Calculate Distance of Points Normal to a Line

Question

This is a very simple concept.

I have a set of points, and I want to calculate the distance of each point normal to a line.

In this repoducible example, I load the sp::meuse data and draw a line. How do I add a column to meuse equal to the distance of each point normal (at a right angle) to the line?

# load data
library(sp)
data(meuse)

# create new line
newline = data.frame(y = seq(from = 330000, to = 334000, length.out = 100), x = seq(from = 178000, to = 181000, length.out = 100))
# plot the data
meuse %>% 
  ggplot(aes(x, y)) + geom_point() + 
  ggtitle("Zinc Concentration (ppm)") + coord_equal() +
  geom_line(data = newline, aes(x,y))

To illustrate:

Possible duplicate of [Using R, how to calculate the distance from one point to a line?](https://stackoverflow.com/questions/35194048/using-r-how-to-calculate-the-distance-from-one-point-to-a-line) — Chris Holbrook, Sep 07 '17 at 23:36
@ChrisHolbrook, this question is different in 2 ways.
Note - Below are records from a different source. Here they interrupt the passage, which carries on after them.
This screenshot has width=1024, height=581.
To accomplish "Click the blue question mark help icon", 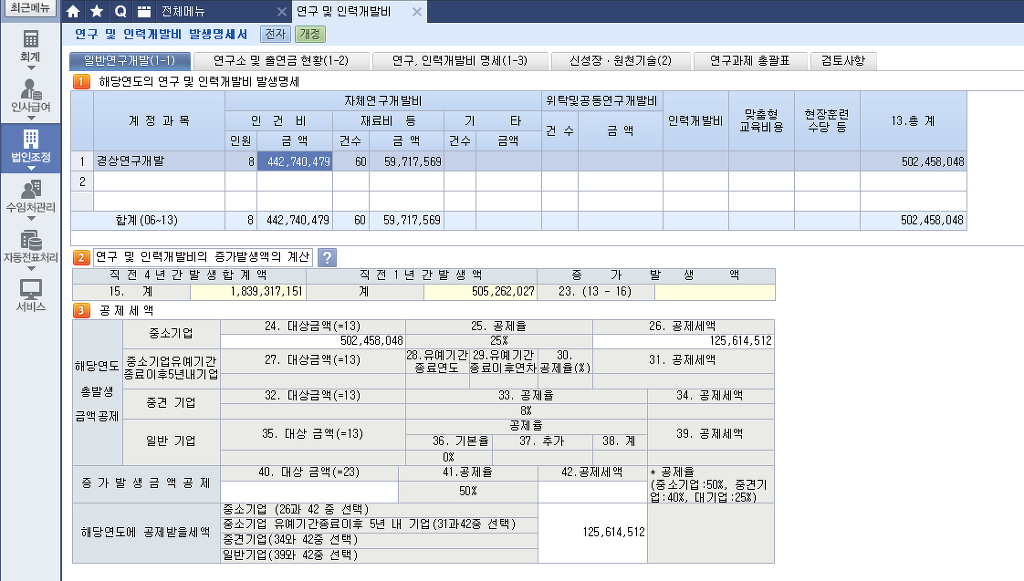I will [327, 257].
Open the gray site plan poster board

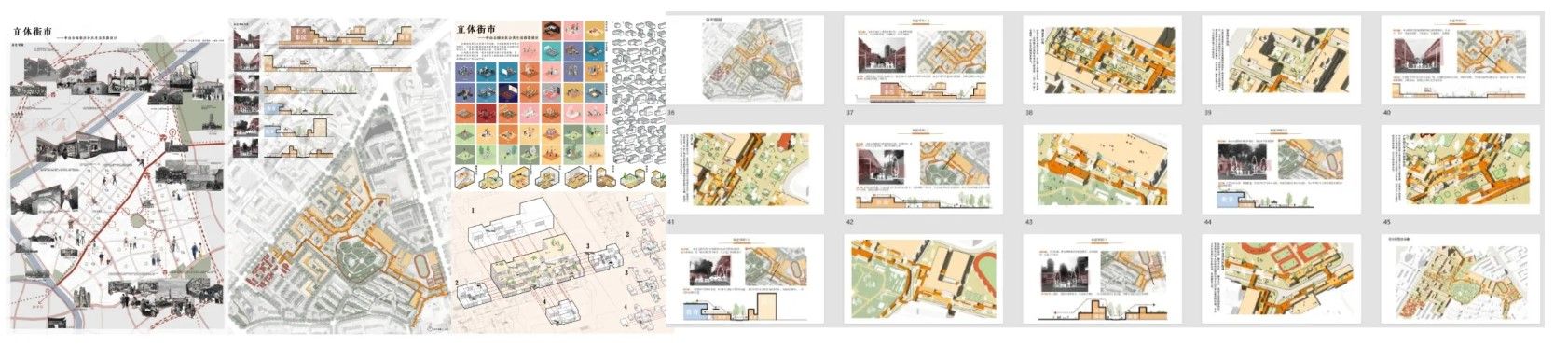click(x=339, y=176)
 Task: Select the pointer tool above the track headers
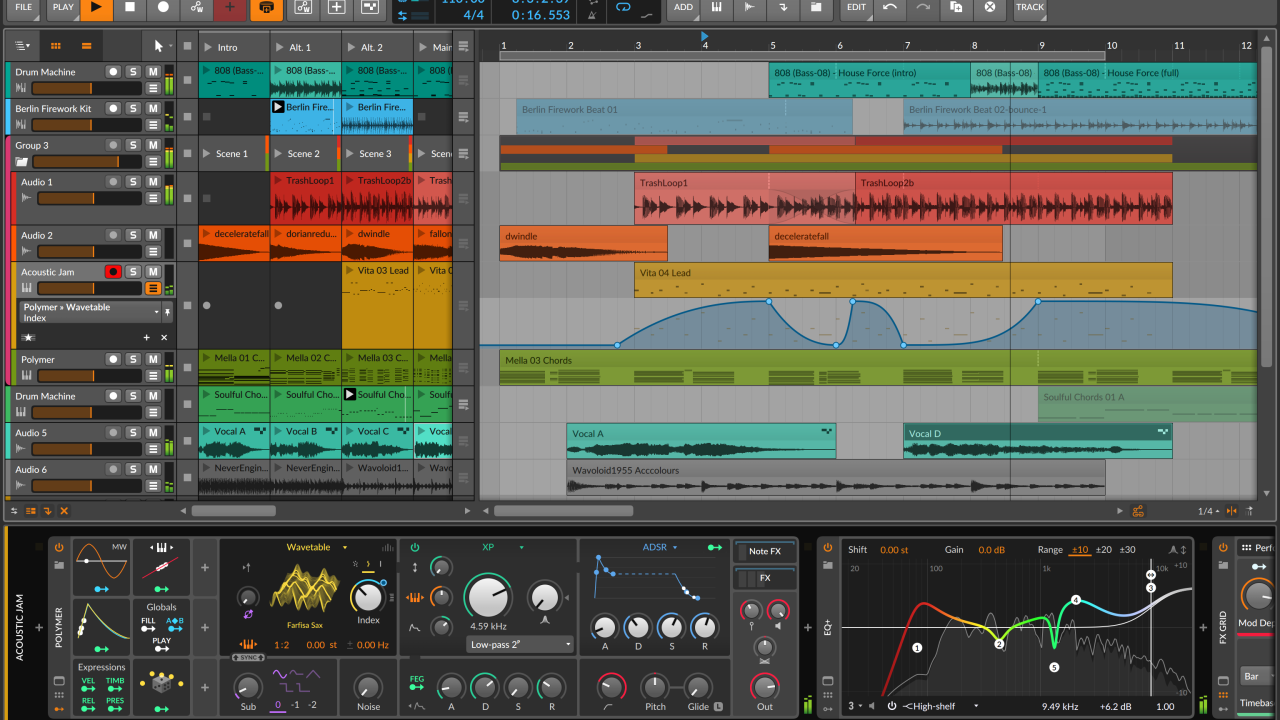coord(156,46)
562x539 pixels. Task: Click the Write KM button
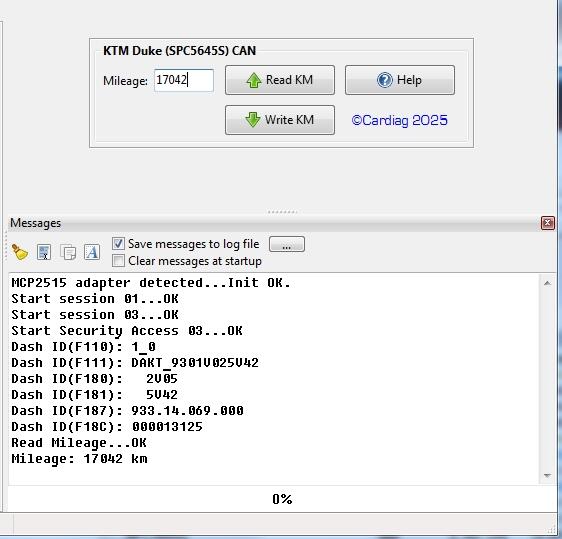click(280, 120)
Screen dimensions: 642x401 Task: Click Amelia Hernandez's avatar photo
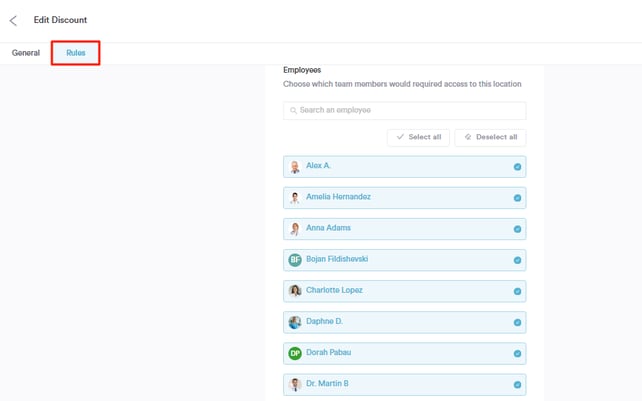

I'm looking for distance of a **set** of points, **normal** to a line. — Rich Pauloo, Sep 07 '17 at 23:38

Gilles San Martin · Accepted Answer · 2017-09-08T08:00:47.890

As you are using the meuse data, it seems natural to use spatial objects and spatial computations :

library(sf)
library(sp)
data(meuse)

# create new line - please note the small changes relative to your code : 
# x = first column and cbind to have a matrix instead of a data.frame
newline = cbind(x = seq(from = 178000, to = 181000, length.out = 100),
                y = seq(from = 330000, to = 334000, length.out = 100))

# transform the points and lines into spatial objects
meuse <- st_as_sf(meuse, coords = c("x", "y"))
newline <- st_linestring(newline)

# Compute the distance - works also for non straight lines !
st_distance(meuse, newline) [1:10]
## [1] 291.0 285.2 409.8 548.0 647.6 756.0 510.0 403.8 509.4 684.8


# Ploting to check that your line is were you expect it
plot_sf(meuse)
plot(meuse, add = TRUE)
plot(newline, add = TRUE)

You can convince yourself that these are perpendicular distances relative to your straight line by runing the same code on a line with only 2 coordinates.
Note however that this is the minimum distance to the line. So for the points close the tips of the line segment or outside the range of the straight line, you will not get a perpendicular distance (just the shortest distance to the tip).
You must have a line long enough to avoid this...

newline = cbind(x = c(178000, 181000), 
                y = c(330000, 334000))

# transform the points and lines into spatial objects
meuse <- st_as_sf(meuse, coords = c("x", "y"), crs = 31370)
newline <- st_linestring(newline)

# Compute the distance - works also for non straight lines !
st_distance(meuse, newline) [1:10]
## [1] 291.0 285.2 409.8 548.0 647.6 756.0 510.0 403.8 509.4 684.8


# Ploting to check that your line is were you expect it
plot_sf(meuse)
plot(meuse, add = TRUE)
plot(newline, add = TRUE)

If the slope of the line was 1 you could compute the projection of the points on the line using Pytagoras (difference in x = difference in y = distance to the line / sqrt(2)).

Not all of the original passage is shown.